Domotique, objets connectés : des risques à mesurer

Objets connectés, applications numériques: le nombre de matériels électriques va croissant. Certains ne sont pas sans danger. Par Richard Chery, Président du GT Surveillance du marché de la FIEEC (Fédération des Industries Electriques, Electroniques et de Communication) et Président de la FGME (Fédération des Grossistes en Matériel Electrique)

Le déploiement massif et continu des applications numériques dans tous les aspects de notre vie quotidienne, que ce soit au domicile, au travail ou dans l’espace urbain, entraine une augmentation corrélative des matériels électriques qui en sont le support incontournable. Cette évolution conduit à solliciter de plus en plus nos installations électriques et chacune de leurs composantes (différentiels, disjoncteurs, prises de courant, interrupteurs, câbles, rallonges, etc.).
Or, une évolution récente suscite l’inquiétude de l’ensemble des acteurs de la filière électrique : depuis quelques années, de plus en plus de contrefaçons et de matériels électriques non-conformes se retrouvent sur le marché français à la libre disposition des consommateurs ou des professionnels qui peuvent les acheter en toute bonne foi, persuadés que leur commercialisation ou les marquages qu’ils arborent induisent nécessairement une conformité aux normes.

Le marquage CE n’est pas une garantie

Il n’en est rien ! Le marquage CE, déclaration de conformité établie par le fabricant lui-même et ne donne aucune garantie sur la conformité réelle car certains fabricants sans scrupules s’affranchissent volontairement des règles ! Plus grave, une série de contrôles menés, il y a quelques années, par la Direction Générales de la Concurrence, de la Consommation et de la Répression des Fraudes (DGCCRF) a montré une toute autre réalité : 46% des produits électriques contrôlés présentaient un écart plus ou moins important avec la norme ou la réglementation en vigueur, et seuls 38% des produits contrôlés se sont avérés conformes. Enfin, 16% des produits ont été jugés dangereux : ils présentaient un défaut susceptible d’impacter la sécurité.

Risque d’incendie

Ces résultats doivent nous alarmer et appellent notre attention sur ce fléau particulièrement méconnu. Il s’agit avant tout d’une question de santé publique. Il est utile de rappeler que la réglementation en vigueur pour les produits électriques, et par conséquent l’utilisation des normes applicables, a pour objectif premier d’assurer la sécurité des utilisateurs. Des produits qui s’en affranchissent font donc immédiatement peser un risque majeur qui peut se traduire dans les cas les plus graves par des incendies d’origine électrique, voir des électrisations ou des électrocutions malheureusement trop souvent meurtriers. L’ONSE (Observatoire National de la Sécurité Electrique) indique que sur 200000 incendies d’habitation, un quart sont d’origine électrique (hors causes indéterminées), soit près de 140 par jour.

**Tâche courte 1**
Pouvez-vous recopier mot pour mot le passage de l'article sur la domotique compris entre « Risque d’incendie » et « 140 par jour. », ces deux bornes incluses ?
**Tâche courte 2**
Quelles composantes de nos installations électriques l'article sur la domotique énumère-t-il entre parenthèses ?

**Données**
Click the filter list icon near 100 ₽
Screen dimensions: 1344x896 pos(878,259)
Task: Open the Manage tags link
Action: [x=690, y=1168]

**Solution rédigée 1**
Risque d’incendie

Ces résultats doivent nous alarmer et appellent notre attention sur ce fléau particulièrement méconnu. Il s’agit avant tout d’une question de santé publique. Il est utile de rappeler que la réglementation en vigueur pour les produits électriques, et par conséquent l’utilisation des normes applicables, a pour objectif premier d’assurer la sécurité des utilisateurs. Des produits qui s’en affranchissent font donc immédiatement peser un risque majeur qui peut se traduire dans les cas les plus graves par des incendies d’origine électrique, voir des électrisations ou des électrocutions malheureusement trop souvent meurtriers. L’ONSE (Observatoire National de la Sécurité Electrique) indique que sur 200000 incendies d’habitation, un quart sont d’origine électrique (hors causes indéterminées), soit près de 140 par jour.

**Solution rédigée 2**
- différentiels
- disjoncteurs
- prises de courant
- interrupteurs
- câbles
- rallonges